December 9th, 2007: It’s a lot warmer today than it has been – only about -13° as I write this, sunny and little wind. We had lots of days of below -20° and complain about the cold. It’s really just that we haven’t had any -40° temperatures yet to compare with.
Coffee row is developing nicely, though it is a bit scattered. Monday morning I walked to Reggie’s and had coffee with Ron and Joyce Weber and some of their friends. Some others that I had seen often are past the stranger stage and are now nodding acquaintances. If I see them sitting at a table with room to spare, I won’t hesitate to join them.
Tuesday morning, I walked to the Co-op and coffeed with a bunch I had met the previous Tuesday. One man, Lorne Rathgeber, is a brother to Herb Rathgeber of Tisdale, who has a cottage at Greenwater. Another was with SaskPower and used to live at Melfort. He knows Marven and Arlene Shields well and we had other mutual acquaintances. Another was with Sask Highways and had done a lot of work in the Kelvington/Porcupine Plain area. In fact, he worked on the roads in Uskatik last time they were done. He knows Metro Boyko well and obviously respects him.
We ran into Flo Healey the other day. She told us a bunch of Wynyard and Foam Lake men met at the Coachman in Market Mall on Wednesday mornings for coffee. So, on Wednesday we picked up Lucille and went to Market Mall. The girls shopped and I joined the group at the Coachman. Bryan Bjarnason was the first I recognised, then Marvin Nicklin introduced himself – I don’t think I had seen him for almost fifty years. I remembered Nick Federko, and was introduced to Ozzie Munson, Thordy Kolbenson and Jim Reed. All had some roots in Foam Lake. Al Cochlan, a close friend from our early Wynyard days, is a regular but wasn’t there that day. I’m going to enjoy that group.
We haven’t made any effort to contact our old Wynyard friends who have moved to Saskatoon, thinking we will get ourselves finished with the tail-end aspects of moving first. Many of them may go south for the winter, too.
I phoned Shirley Miller to see what has been happening at Greenwater, but they had just got home after spending a few days away. They did get a heavy snowfall around the end of November, and must have close to a foot in total. Shirley said there were some snowmobiles parked at The Cove when they went past; with the cold weather of the past couple of weeks, the sloughs and creeks should be getting to the point where they are safe to snowmobile over.

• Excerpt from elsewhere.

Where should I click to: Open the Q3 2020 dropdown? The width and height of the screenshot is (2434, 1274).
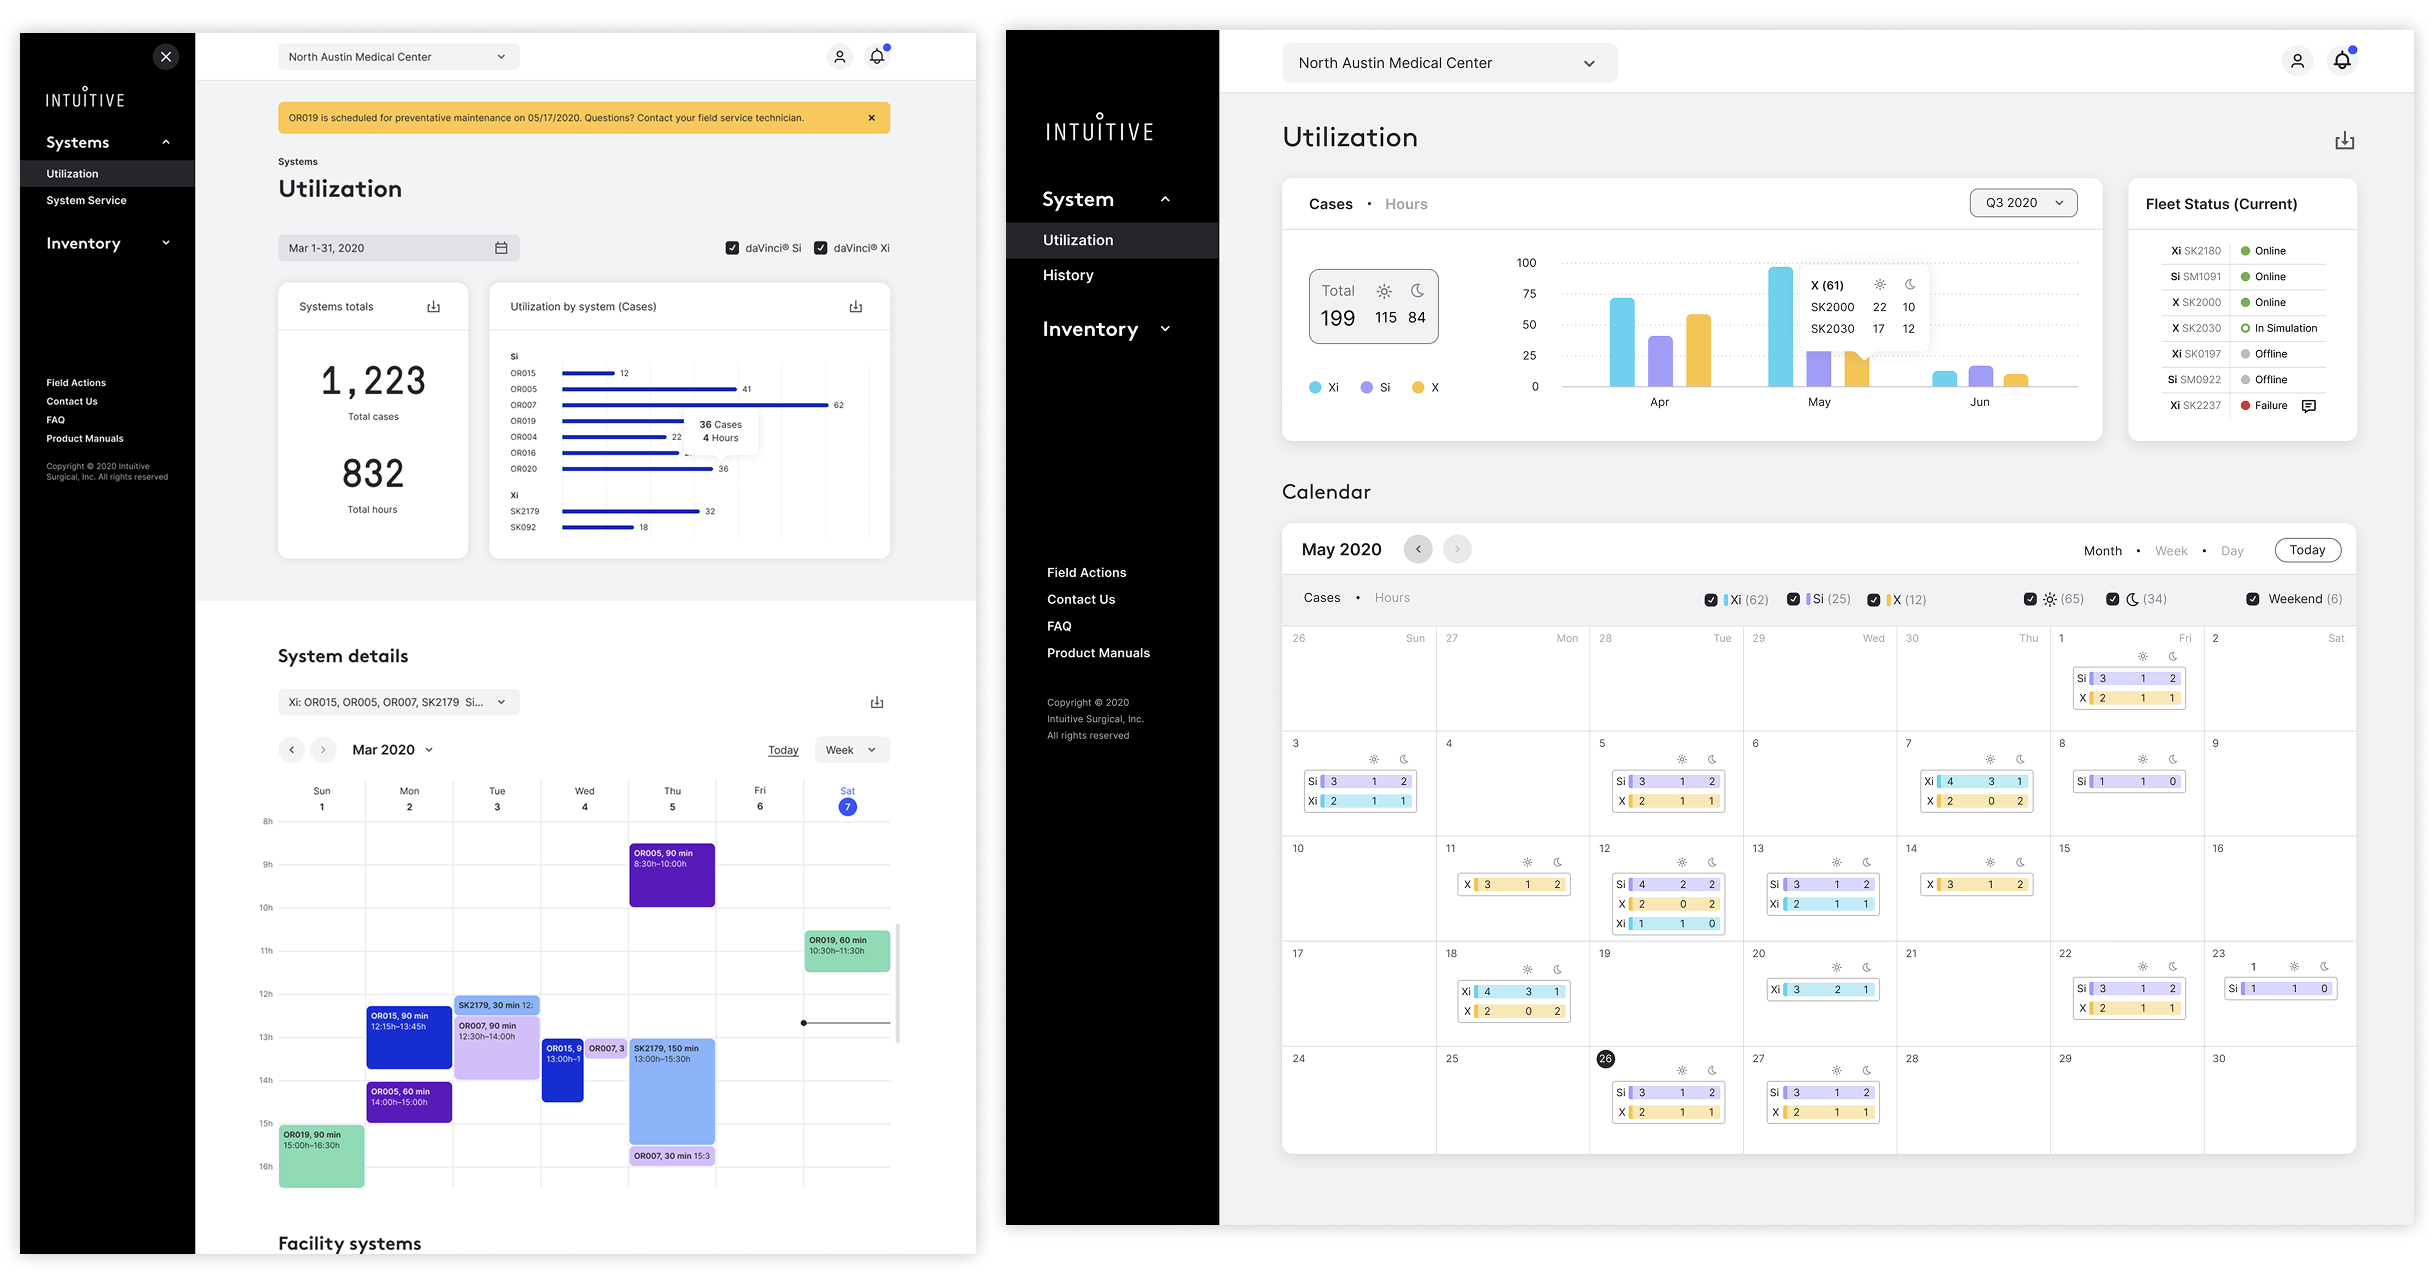(2023, 202)
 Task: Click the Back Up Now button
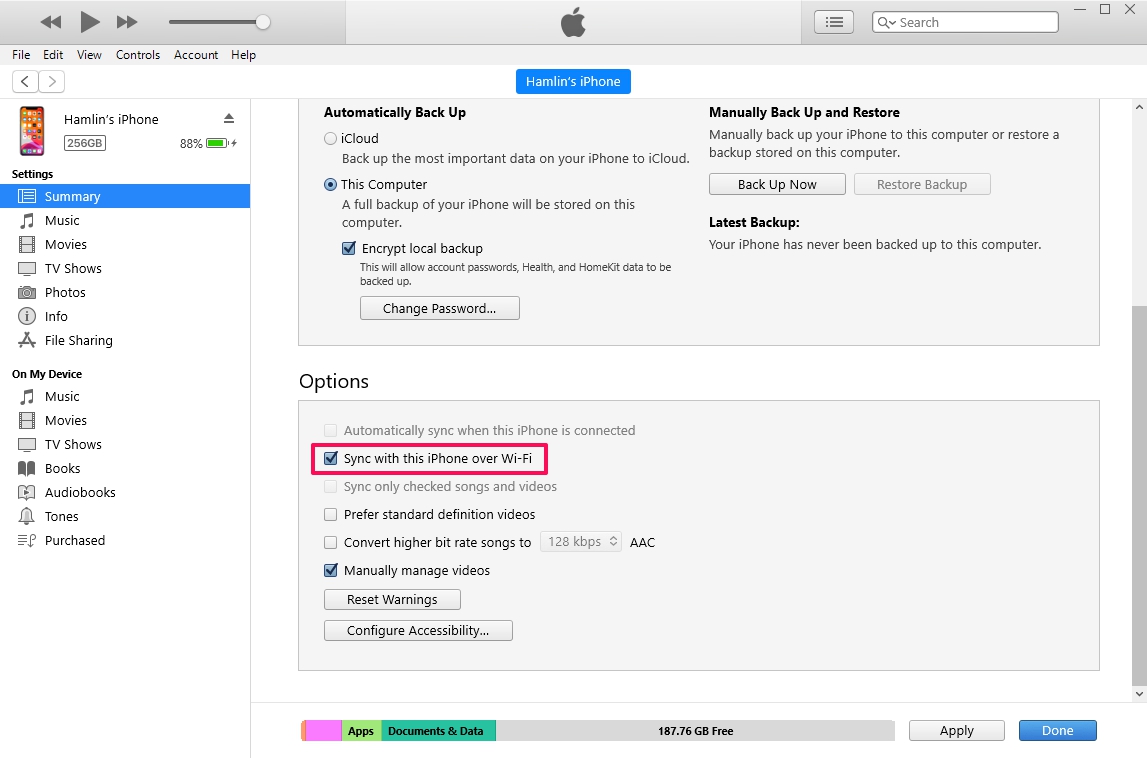pyautogui.click(x=777, y=184)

Mel Tkachuk says there is four to six inches of ice on the lake, safe for snowmobiles. Fishing has been excellent, catching pickerel, jack, a few perch and even a ling. He and Vaughn Binkley are the only ones with fishing shacks on the lake, and they have had the whole lake to themselves.
Seems to me the Christmas shopping rush started right after Hallowe’en in Saskatoon. Parking lots at Preston Crossing looked full when we went for brunch about ten this morning and traffic seems heavy any time of day or night. Wal-Mart is open twenty four hours a day until Christmas; I wonder how many shoppers they get in the small hours? And how they manage to staff the store, with employees in short supply. Seems to me to be an ideal situation for shop-lifters.
I hear the McDonalds just down the street from us has had to shut down for parts of the afternoon just so they could open up for the supper rush, then shut down again about eight PM. It’s a chronic problem in the city, especially for the fast food places that hire a lot of kids and don’t pay much.